__Directions for this task__. Copy out verbatim the portion of the records that opens at their first line and closes with the line containing "click(x=484, y=452)", including both of those lines.
————————
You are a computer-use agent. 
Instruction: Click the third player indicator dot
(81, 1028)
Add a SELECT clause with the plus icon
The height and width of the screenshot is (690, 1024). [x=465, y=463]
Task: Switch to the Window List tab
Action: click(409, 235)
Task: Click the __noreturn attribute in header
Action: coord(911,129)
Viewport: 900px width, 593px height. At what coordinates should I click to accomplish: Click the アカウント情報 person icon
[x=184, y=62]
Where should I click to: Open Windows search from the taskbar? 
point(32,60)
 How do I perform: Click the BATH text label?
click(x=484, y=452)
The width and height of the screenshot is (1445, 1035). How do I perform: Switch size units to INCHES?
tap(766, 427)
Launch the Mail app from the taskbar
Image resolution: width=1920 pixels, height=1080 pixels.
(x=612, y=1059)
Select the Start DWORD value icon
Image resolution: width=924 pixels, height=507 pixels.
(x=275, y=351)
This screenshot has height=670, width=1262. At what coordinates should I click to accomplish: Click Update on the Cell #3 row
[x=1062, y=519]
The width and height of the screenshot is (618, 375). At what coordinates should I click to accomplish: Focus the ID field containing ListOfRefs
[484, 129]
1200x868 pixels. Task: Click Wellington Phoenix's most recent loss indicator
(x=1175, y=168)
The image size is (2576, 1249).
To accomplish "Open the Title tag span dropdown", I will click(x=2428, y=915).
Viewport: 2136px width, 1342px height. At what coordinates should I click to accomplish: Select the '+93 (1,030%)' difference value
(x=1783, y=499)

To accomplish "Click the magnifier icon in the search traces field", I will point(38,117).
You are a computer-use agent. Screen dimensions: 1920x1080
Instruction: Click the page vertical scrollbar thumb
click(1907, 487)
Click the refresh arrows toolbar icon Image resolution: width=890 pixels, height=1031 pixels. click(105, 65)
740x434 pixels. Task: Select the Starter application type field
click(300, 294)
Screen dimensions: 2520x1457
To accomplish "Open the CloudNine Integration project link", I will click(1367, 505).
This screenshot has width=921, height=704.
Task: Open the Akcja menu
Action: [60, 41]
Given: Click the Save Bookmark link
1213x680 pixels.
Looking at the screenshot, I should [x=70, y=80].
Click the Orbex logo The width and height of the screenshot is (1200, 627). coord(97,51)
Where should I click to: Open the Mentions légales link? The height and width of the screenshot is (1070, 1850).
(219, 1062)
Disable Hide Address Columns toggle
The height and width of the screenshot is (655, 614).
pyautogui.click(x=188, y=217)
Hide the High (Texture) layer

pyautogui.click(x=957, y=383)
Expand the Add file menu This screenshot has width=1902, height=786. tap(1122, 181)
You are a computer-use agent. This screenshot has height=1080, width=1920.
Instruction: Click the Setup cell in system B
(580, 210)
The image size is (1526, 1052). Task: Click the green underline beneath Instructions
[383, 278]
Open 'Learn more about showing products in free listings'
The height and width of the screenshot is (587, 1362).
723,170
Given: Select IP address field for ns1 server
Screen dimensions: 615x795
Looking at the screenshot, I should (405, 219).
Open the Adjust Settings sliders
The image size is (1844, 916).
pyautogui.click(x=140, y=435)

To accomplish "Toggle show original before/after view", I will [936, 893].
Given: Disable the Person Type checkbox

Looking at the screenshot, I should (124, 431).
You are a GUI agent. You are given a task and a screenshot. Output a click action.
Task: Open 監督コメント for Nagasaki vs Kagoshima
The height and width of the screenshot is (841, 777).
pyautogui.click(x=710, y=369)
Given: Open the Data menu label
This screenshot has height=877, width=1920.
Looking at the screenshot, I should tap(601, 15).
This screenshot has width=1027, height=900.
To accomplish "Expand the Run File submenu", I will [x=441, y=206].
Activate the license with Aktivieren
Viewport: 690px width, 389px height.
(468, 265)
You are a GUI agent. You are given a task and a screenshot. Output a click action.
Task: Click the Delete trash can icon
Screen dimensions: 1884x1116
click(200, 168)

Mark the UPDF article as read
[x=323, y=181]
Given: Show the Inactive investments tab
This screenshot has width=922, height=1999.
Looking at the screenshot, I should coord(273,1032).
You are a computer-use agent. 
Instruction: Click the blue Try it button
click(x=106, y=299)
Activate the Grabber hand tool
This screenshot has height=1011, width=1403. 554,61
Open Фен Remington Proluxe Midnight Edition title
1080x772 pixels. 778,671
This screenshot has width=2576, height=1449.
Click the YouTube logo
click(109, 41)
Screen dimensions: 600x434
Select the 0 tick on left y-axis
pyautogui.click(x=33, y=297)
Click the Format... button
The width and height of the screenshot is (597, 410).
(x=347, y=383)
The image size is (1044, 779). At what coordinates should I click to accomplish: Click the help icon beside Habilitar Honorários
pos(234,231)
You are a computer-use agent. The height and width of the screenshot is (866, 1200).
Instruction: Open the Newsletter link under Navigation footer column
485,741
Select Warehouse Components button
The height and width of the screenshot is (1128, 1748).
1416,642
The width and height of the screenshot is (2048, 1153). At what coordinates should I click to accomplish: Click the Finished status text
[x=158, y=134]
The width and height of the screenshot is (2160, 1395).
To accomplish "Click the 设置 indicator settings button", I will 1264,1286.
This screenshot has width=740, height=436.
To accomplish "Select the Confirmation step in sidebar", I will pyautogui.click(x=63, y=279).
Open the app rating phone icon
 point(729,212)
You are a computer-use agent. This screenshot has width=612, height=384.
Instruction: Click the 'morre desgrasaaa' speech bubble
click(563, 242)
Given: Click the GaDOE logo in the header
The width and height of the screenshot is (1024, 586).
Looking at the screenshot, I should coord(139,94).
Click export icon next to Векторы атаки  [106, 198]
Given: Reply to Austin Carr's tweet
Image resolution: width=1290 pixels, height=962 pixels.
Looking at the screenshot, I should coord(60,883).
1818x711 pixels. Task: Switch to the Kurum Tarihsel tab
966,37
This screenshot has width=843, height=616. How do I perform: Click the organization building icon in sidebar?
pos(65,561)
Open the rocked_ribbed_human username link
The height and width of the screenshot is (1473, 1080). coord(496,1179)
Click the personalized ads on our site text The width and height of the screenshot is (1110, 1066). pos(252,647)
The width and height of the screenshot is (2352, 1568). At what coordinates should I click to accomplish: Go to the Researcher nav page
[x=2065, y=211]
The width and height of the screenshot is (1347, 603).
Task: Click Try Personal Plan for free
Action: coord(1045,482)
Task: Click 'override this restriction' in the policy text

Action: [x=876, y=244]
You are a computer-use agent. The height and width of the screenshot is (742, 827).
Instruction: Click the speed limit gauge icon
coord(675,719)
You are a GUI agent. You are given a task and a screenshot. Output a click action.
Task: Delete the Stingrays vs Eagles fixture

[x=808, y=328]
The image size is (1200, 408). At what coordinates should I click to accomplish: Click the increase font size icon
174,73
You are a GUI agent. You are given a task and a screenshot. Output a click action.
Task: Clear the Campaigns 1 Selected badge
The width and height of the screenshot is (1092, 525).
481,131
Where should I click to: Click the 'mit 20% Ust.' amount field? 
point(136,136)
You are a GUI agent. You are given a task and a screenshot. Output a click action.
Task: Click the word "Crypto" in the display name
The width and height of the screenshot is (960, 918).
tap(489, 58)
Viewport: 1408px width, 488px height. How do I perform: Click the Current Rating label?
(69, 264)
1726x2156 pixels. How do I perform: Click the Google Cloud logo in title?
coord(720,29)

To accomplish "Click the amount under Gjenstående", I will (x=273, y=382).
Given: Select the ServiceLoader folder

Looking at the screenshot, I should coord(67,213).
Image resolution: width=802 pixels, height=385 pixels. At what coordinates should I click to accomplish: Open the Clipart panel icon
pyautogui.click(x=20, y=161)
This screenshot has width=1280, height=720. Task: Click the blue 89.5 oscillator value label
————————
__Answer in full__.
You are a computer-use agent. 
Instruction: Click the third player indicator dot
(81, 1028)
Add a SELECT clause with the plus icon
The height and width of the screenshot is (690, 1024). [x=465, y=463]
Task: Switch to the Window List tab
Action: click(409, 235)
Task: Click the __noreturn attribute in header
Action: coord(911,129)
Viewport: 900px width, 593px height. At what coordinates should I click to accomplish: Click the アカウント情報 person icon
[x=184, y=62]
Where should I click to: Open Windows search from the taskbar? 
point(32,60)
 How do I perform: Click the BATH text label?
click(x=484, y=452)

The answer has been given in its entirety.